THE TASK: Go through the entries and set each one down exactly.

RECORDS SHOWN:
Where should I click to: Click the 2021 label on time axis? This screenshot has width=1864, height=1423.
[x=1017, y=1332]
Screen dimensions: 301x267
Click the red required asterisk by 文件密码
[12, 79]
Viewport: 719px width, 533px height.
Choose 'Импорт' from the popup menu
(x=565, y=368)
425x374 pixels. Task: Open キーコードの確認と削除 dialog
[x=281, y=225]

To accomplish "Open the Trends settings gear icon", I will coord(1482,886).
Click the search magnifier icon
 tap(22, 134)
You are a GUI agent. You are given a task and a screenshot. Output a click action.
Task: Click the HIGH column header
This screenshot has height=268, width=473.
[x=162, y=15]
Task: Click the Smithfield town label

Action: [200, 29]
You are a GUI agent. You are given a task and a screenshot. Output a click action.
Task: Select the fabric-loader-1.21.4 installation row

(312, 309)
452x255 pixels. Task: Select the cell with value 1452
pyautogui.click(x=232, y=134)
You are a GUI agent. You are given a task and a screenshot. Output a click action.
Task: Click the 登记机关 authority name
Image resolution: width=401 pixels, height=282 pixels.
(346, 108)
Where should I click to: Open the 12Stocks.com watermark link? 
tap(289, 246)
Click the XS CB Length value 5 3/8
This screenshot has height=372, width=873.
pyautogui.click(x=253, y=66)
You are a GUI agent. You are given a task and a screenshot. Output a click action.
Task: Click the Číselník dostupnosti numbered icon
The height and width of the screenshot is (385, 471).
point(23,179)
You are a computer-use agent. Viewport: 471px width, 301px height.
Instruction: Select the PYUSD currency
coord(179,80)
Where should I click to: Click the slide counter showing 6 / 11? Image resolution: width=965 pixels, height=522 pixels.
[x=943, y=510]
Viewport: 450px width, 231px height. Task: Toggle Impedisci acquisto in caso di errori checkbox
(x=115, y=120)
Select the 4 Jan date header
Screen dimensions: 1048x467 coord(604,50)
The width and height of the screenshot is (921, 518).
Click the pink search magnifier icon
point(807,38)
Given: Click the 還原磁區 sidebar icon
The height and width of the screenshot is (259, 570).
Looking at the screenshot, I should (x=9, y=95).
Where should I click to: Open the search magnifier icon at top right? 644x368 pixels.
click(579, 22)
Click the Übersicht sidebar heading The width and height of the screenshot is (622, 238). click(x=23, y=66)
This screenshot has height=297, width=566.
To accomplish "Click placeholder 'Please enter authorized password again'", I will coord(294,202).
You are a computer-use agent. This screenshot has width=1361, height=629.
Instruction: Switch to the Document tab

EXERCISE SOLUTION:
Where should I click to: Click the 2021 label on time axis? This screenshot has width=1864, height=1423.
[x=1017, y=1332]
Screen dimensions: 301x267
Click the red required asterisk by 文件密码
[12, 79]
Viewport: 719px width, 533px height.
Choose 'Импорт' from the popup menu
(x=565, y=368)
425x374 pixels. Task: Open キーコードの確認と削除 dialog
[x=281, y=225]

To accomplish "Open the Trends settings gear icon", I will coord(1482,886).
Click the search magnifier icon
 tap(22, 134)
You are a GUI agent. You are given a task and a screenshot. Output a click action.
Task: Click the HIGH column header
This screenshot has height=268, width=473.
[x=162, y=15]
Task: Click the Smithfield town label

Action: [200, 29]
You are a GUI agent. You are given a task and a screenshot. Output a click action.
Task: Select the fabric-loader-1.21.4 installation row

(312, 309)
452x255 pixels. Task: Select the cell with value 1452
pyautogui.click(x=232, y=134)
You are a GUI agent. You are given a task and a screenshot. Output a click action.
Task: Click the 登记机关 authority name
Image resolution: width=401 pixels, height=282 pixels.
(346, 108)
Where should I click to: Open the 12Stocks.com watermark link? 
tap(289, 246)
Click the XS CB Length value 5 3/8
This screenshot has height=372, width=873.
pyautogui.click(x=253, y=66)
You are a GUI agent. You are given a task and a screenshot. Output a click action.
Task: Click the Číselník dostupnosti numbered icon
The height and width of the screenshot is (385, 471).
point(23,179)
You are a computer-use agent. Viewport: 471px width, 301px height.
Instruction: Select the PYUSD currency
coord(179,80)
Where should I click to: Click the slide counter showing 6 / 11? Image resolution: width=965 pixels, height=522 pixels.
[x=943, y=510]
Viewport: 450px width, 231px height. Task: Toggle Impedisci acquisto in caso di errori checkbox
(x=115, y=120)
Select the 4 Jan date header
Screen dimensions: 1048x467 coord(604,50)
The width and height of the screenshot is (921, 518).
Click the pink search magnifier icon
point(807,38)
Given: Click the 還原磁區 sidebar icon
The height and width of the screenshot is (259, 570).
Looking at the screenshot, I should (x=9, y=95).
Where should I click to: Open the search magnifier icon at top right? 644x368 pixels.
click(579, 22)
Click the Übersicht sidebar heading The width and height of the screenshot is (622, 238). click(x=23, y=66)
This screenshot has height=297, width=566.
To accomplish "Click placeholder 'Please enter authorized password again'", I will coord(294,202).
You are a computer-use agent. This screenshot has width=1361, height=629.
Instruction: Switch to the Document tab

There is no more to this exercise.